The practical implications of the categories Bulliet presents are of understanding how we individually and collectively fit into them, and that, at least, is worth discussion.
I guess It should not come as a surprise that you’ve only been on a farm once. But it was a surprise. For me, farm life was basically my childhood. It was not a traditional farm. We had (and have) small-scale chickens, eggs, beef cattle, and also a garden. I remember the first time my parents slaughtered chickens in our back yard. My grandma came over, each chicken was hung by its feet while its head was cut off and then it was dipped into a giant boiling cauldron of water for de-feathering. Some chickens weren’t tied by their feet well and I would help chase after the beheaded chickens running though the yard (that is after I screamed the first time). I think I was six years old or so.
I’m not a vegetarian but I do only eat meet that has been locally and sustainably produced. It’s not that I have guilt associated with our treatment of animals. I experience guilt with how our treatment of the animals transfers all the cost to the environment (and thus, the consumer). It is perhaps of this cost transfer that we know the meat is less-healthy and possibly unethical through many more lenses than just animal treatment.

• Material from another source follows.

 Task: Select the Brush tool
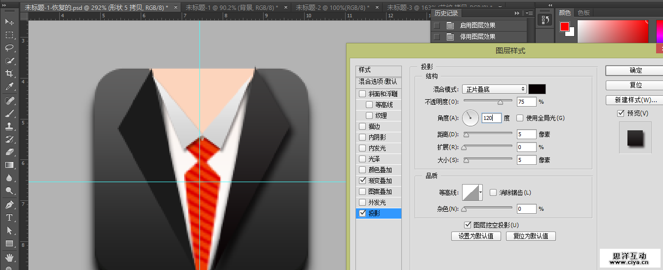9,113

Bill, your post about endangered species is an interesting consideration. The Energy and Ecosystems article explains that all organisms have a constant and never-ending impact on their ecosystems. When considered at surface value this assertion is easily rational and easy to accept. However, when considering the relative importance of protecting global biodiversity this question of influence is more complex.

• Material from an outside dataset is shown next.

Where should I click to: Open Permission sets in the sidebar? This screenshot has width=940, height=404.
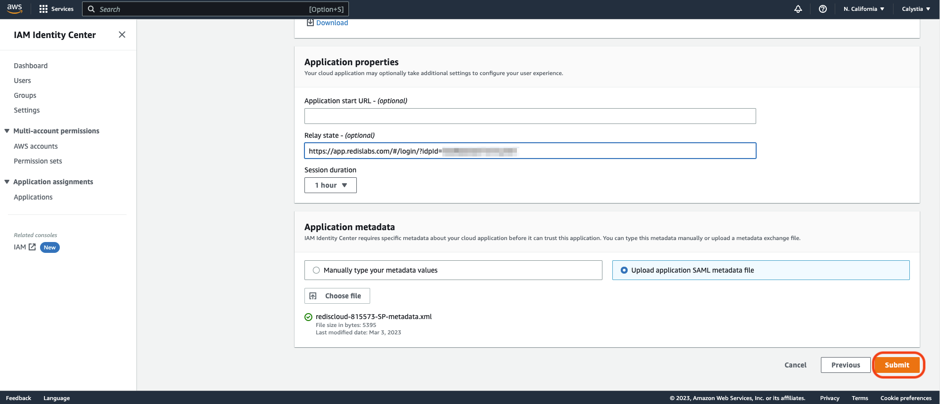(38, 161)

If we are fundamentally changing the nature of an endangered animal by attempting to preserve its existence – is the ecological integrity of the animal actually preserved? Beyond that we can too consider whether animal domestication is simply a “war against nature”? Is it possible to distinguish natural selection happening by random genetic change and selection that was human intent?
You make a very strong argument for how human ingenuity (plus some luck) and geographic location allowed for domestication evolution. It’s true that the human domestication of plants and animals allowed us to progress as civilizations since more energy could be used for various processes.
To answer the question, “how far is too far” we must, I think, determine and discuss the conscious intention. There may be a point in evolutionary history where clear, rational decisions were make to produce certain outcomes. If these can be determined – can responsibility be placed on those parties to provide better outcomes? Or is it impossible to determine intention – leaving evolutionary chaos to govern the way thing are?